Program: Oral and Poster Abstracts
Session: 624. Hodgkin Lymphoma and T/NK Cell Lymphoma—Clinical Studies: Poster I
Hematology Disease Topics & Pathways:
Adult, Biological, antibodies, Therapies, Study Population, Clinically relevant
Saturday, December 5, 2020, 7:00 AM-3:30 PM

Megan Lee, BS1*, Molly Schiffer, PharmD2*, Iris Isufi, MD3, Scott F. Huntington, MD, MPH3, Mina L. Xu, MD4*, Stuart Seropian, MD3, Lohith Gowda, MD3, Shalin K. Kothari, MD3, Michael Girardi, MD, PhD5* and Francine M. Foss, MD6

1Yale School of Medicine, New Haven, CT
2Yale-New Haven Hospital, New Haven, CT
3Hematology, Yale University School of Medicine, New Haven, CT
4Department of Pathology and Department of Laboratory Medicine, Yale University School of Medicine, New Haven, CT
5Department of Dermatology, Yale University School of Medicine, New Haven, CT
6Hematology, Yale Cancer Center, New Haven, CT

Introduction While the approved dose of brentuximab in T cell lymphomas has been every 3 weeks on a 1.8 mg/kg schedule, earlier studies exploring weekly dosing showed that a dose of 1.2 mg/kg on a weekly dosing (every 3 out of 4 weeks) in pts with Hodgkin’s lymphoma and hematologic malignancies may improve cancer response rates while still having manageable side effects3. We explored the weekly dosing schedule in 37 pts (pts) with mycosis fungoides/Sezary syndrome (MF/SS) and aggressive T cell lymphomas and compared to our experience with every 3 week dosing in 36 pts to evaluate tolerability and efficacy of the weekly schedule..
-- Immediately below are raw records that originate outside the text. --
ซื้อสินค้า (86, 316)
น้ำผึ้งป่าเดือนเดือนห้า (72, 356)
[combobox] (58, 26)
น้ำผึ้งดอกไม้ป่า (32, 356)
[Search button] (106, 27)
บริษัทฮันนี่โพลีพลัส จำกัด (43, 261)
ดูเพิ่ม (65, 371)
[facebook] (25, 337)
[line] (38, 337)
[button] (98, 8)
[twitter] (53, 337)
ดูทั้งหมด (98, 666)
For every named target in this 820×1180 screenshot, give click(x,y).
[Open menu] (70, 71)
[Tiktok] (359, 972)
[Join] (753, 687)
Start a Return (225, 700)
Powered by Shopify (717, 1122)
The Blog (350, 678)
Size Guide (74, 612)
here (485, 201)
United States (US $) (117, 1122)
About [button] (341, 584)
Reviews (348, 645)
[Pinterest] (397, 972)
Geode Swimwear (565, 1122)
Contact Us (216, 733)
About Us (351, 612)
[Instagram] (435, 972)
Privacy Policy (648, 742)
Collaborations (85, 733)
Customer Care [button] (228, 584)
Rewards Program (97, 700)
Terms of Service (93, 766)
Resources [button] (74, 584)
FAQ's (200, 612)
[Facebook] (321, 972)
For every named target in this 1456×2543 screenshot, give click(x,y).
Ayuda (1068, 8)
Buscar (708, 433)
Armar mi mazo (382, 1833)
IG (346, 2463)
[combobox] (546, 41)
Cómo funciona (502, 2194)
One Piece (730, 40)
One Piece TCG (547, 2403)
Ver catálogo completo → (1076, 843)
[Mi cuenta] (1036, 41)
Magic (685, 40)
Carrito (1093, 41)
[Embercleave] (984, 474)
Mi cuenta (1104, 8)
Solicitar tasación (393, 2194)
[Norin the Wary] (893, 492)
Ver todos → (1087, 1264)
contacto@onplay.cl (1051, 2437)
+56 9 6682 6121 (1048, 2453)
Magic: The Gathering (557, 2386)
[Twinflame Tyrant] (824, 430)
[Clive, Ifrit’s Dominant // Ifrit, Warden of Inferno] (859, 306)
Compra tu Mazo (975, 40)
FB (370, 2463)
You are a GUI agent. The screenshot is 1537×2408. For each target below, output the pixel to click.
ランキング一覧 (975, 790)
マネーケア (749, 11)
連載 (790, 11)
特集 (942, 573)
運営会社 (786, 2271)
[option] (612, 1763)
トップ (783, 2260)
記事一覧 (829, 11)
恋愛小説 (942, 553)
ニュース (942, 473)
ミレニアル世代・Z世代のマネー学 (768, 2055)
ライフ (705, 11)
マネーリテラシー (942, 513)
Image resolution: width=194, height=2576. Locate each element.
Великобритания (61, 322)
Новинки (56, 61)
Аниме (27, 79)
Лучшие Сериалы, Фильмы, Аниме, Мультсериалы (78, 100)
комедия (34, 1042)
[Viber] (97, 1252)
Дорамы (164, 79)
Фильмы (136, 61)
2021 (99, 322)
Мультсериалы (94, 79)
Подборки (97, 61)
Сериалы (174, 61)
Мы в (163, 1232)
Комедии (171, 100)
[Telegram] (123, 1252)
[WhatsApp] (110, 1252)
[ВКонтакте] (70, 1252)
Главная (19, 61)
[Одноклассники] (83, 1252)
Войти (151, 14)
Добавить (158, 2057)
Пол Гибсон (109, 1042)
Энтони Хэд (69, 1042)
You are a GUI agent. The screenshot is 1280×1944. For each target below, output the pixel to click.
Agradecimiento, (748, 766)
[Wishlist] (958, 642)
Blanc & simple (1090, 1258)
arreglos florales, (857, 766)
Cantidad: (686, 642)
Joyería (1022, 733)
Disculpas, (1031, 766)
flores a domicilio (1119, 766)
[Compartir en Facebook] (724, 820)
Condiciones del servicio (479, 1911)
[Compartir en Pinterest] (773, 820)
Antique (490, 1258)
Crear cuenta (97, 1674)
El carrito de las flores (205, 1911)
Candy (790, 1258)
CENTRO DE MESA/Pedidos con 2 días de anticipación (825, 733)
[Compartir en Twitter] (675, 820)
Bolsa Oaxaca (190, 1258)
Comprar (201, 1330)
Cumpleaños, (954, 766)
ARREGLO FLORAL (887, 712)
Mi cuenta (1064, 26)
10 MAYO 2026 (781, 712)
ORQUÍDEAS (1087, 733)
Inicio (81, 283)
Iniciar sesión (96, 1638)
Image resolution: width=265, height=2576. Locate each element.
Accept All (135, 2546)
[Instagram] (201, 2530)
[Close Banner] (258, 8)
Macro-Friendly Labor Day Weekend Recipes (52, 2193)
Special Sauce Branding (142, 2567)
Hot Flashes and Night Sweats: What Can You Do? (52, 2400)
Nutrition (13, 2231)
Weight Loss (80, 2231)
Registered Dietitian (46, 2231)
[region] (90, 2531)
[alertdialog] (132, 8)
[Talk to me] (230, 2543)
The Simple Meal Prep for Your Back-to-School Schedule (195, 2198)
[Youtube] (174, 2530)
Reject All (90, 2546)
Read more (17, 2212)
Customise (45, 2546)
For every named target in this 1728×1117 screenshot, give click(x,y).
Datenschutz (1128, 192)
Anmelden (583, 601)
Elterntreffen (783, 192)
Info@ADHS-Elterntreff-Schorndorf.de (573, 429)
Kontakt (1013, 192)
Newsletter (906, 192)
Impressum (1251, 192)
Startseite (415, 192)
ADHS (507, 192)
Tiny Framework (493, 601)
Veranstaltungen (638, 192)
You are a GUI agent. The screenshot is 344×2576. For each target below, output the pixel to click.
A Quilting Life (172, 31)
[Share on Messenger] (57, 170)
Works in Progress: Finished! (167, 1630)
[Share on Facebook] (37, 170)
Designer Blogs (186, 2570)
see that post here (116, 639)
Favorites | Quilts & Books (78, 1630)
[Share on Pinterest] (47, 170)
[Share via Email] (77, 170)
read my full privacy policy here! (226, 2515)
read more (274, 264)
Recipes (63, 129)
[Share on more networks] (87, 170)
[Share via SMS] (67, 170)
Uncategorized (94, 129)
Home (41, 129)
Methods We reviewed charts of 67 pts, 36 received dosing q 3 weeks and 37 received a dose weekly for 3 consecutive weeks on a 4-week schedule. Pts included MF/SS (n=35), gamma delta T cell lymphoma (n=2), anaplastic large cell lymphoma (n=12), Peripheral T cell Lymphoma (n=10), angioimmunoblastic T cell lymphoma (n=4), adult T cell leukemia (n=2), and NK-T cell lymphoma. Pts were treated with brentuximab vedotin at a dose of either 1.8 mg/kg every 3 weeks or 1.2 mg/kg weekly x 3 every 4 weeks. CD30 expression was scored by the pathologist in tumor biopsies as high (<50%), low (5-10%), or intermediate ( >10%-49%). Toxicity data was recorded from the medical records and data analyzed descriptively.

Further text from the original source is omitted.